Z: I do like San Francisco. It's the second time I lived here, and it's changed enormously, but that's a different subject (if you are interested about this you can read the fabulous and harrowing work of Rebecca Solnit). I don't know if I can answer the second part of your question. I miss New York and many other places I have lived, like Massachusetts which is so beautiful and sad at this time of year, and Maryland where my mom, and my sister and her family, still live. A lot of the time in poems I start thinking about a place, but really what I am thinking about is a feeling I had in the place, which probably had much more to do with the people I cared about there than anything else. So for me poems are a private way of going back to those lost times and being once again part of the mundane and marvelous because of their ephemeral nature situations that, for better or worse, once were home.

Alisa Heinzman lives in Chicago. She received her MFA from Saint Mary's College of California, co-edits CALAVERAS along with Sara Mumolo, and is the Managing Editor for Octopus Books. While living in Oakland she would sit at the book table during Studio One Readings, and now she misses it an awful lot.

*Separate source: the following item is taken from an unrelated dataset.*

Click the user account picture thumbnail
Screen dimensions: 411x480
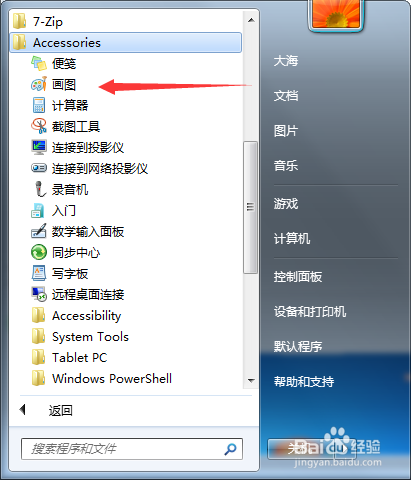pyautogui.click(x=336, y=15)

Matthew Zapruder is the author of three collections of poetry, most recently Come On All You Ghosts (Copper Canyon), recently selected as one of the top 5 poetry books of 2010 by Publishers Weekly. His poems, essays and translations have appeared in many publications, including Open City, Bomb, Slate, American Poetry Review, Poetry, Tin House, Harvard Review, Paris Review, The New Republic, The Boston Review, The New Yorker, McSweeney's, The Believer, Real Simple, and The Los Angeles Times. He has received a William Carlos Williams Award, a May Sarton Award from the Academy of American Arts and Sciences, and a Lannan Literary Fellowship. Currently the Holloway Lecturer at the University of California at Berkeley, as well as an editor for Wave Books and a member of the permanent faculty in the low residency MFA program at UC Riverside-Palm Desert, he lives in San Francisco.